Work task: Apart from the pictures, which must be omitted, restate the data exactly.

Raw data:
* * * *

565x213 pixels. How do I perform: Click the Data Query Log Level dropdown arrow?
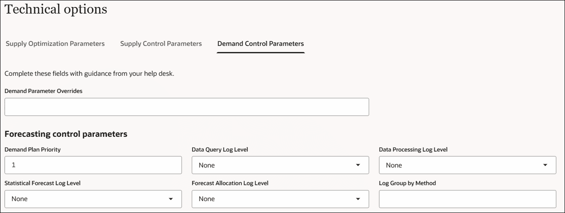point(358,165)
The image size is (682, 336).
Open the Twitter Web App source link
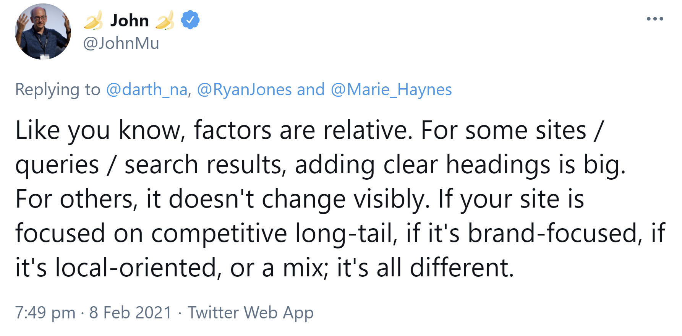pos(251,313)
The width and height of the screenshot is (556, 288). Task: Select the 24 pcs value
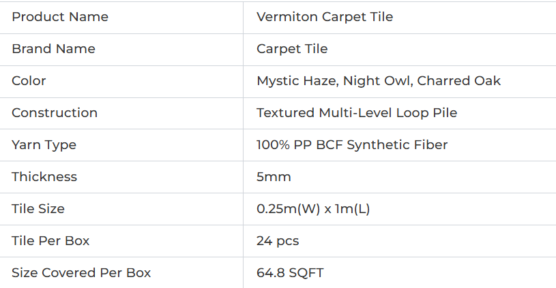click(278, 241)
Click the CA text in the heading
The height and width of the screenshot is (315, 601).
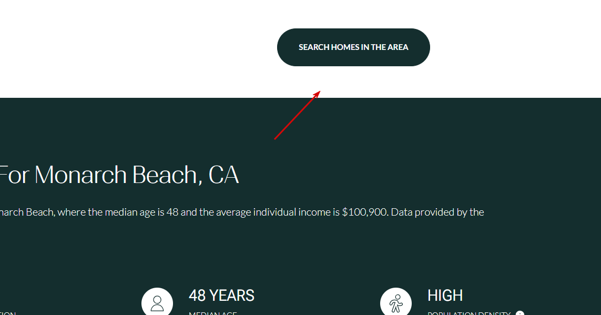tap(224, 175)
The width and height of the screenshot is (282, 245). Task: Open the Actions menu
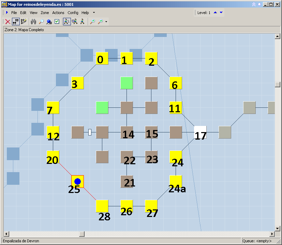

* * * *

Answer:
565x213 pixels. How do I perform: Click the Data Query Log Level dropdown arrow?
point(358,165)
The image size is (682, 336).
Open the Twitter Web App source link
pos(251,313)
The width and height of the screenshot is (556, 288). Task: Select the 24 pcs value
click(278, 241)
Click the CA text in the heading
The height and width of the screenshot is (315, 601).
tap(224, 175)
The width and height of the screenshot is (282, 245). Task: Open the Actions menu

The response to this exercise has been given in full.